Home  BADM449   Handout #7 Joseph T. Mahoney

College of Business
Department of Business Administration
BADM449  Strategic Management/Business Policy

Empirical Testing of
Structure-Conduct-Performance Model

Empirical Testing of the "Structure-Conduct(Strategy)-Performance Paradigm" (and Porter's Structural Model):

ROE  =   6.3 + .050  CR4   +   .119  [CAP/S]    +  1.30  [A/S]    
  j             (2.08)   j     (1.98)        j     (7.20)      j

     +  1.40  [R&D/S]     +    0.26  [GROW]              R   =  .43
       (2.95)        j        (2.90)       j       t-statistics in 

where     CR4 = 4-firm concentration        
        R&D/S = R&D/Sales 
        CAP/S = capital expenditures/sales      
         GROW = Demand Growth
          A/S = advertising/sales
          ROE = Return on Equity in industry j.

Model specification: In practice, researchers estimate a statistical model of the following form where data are aggregated to the industry level:

Industry Profit Rates = f (Concentration, Barriers to Entry, Demand, ...)
Multiple regression analysis seeks to evaluate the degree to which deviations of the dependent variable (and in this course our focus has been on profit rates as the dependent variable) from its mean are "explained by" or associated with variations in each of a set of independent or explanatory variables (i.e., concentration, barriers to entry, demand, etc.).

The nature of this association is captured by regression coefficients or parameters relating the profit rates in the industry to each independent variable, allowing us to determine the effect, for example of a 10% increase in seller concentration on profit rates for the industry, holding all other explanatory variables constant (i.e., "ceteris paribus").

In the multiple regression at the top of the page, we see a particular model specification based on theory from our strategy model derived from Porter and "structure-strategy-performance."

Predicted Impact on Performance (ROE):

CR4 + The higher the concentration the higher the pricing power
CAP/S + Capital-cost barrier to entry
A/S + Advertising as a product differentiation barrier to entry
R&D/S + Technological know-how as a barrier to entry
GROW + Demand growth leads to less likelihood of price wars

Note that the multiple regression on the previous page is consistent with (but does not prove!) our Strategy theory. All the coefficients were positive as expected and all were statistically significant.

As you probably are aware from your statistics classes, there are many potential problems that can interfere with the reliable estimation of regression models, leading to incorrect inferences about the statistical significance and economic importance of explanatory variables.

Three problems:

  1. Mis-specification problems
  2. Measurement problems
  3. Identification problems

Mis-specification problems:

  1. Important variables omitted. In the regression above, the impact of substitute products and the power of suppliers and buyers have not been measured.

*Given material*.
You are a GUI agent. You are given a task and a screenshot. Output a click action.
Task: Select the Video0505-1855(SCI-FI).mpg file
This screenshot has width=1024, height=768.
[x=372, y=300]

*Exercise instructions*.
[1] Which explanatory variables appear on the right side of the regression equation in the handout on the structure-conduct-performance model?
[2] Duplicate the passage of the handout on the structure-conduct-performance model starting with "Model specification: In" and going on through "Entry, Demand, ...)".
The material comes from a separate source and has no connection to the handout.

*Answers in order*.
[1]
- CR4 (4-firm concentration)
- CAP/S (capital expenditures/sales)
- A/S (advertising/sales)
- R&D/S (R&D/Sales)
- GROW (Demand Growth)

[2]
Model specification: In practice, researchers estimate a statistical model of the following form where data are aggregated to the industry level:

Industry Profit Rates = f (Concentration, Barriers to Entry, Demand, ...)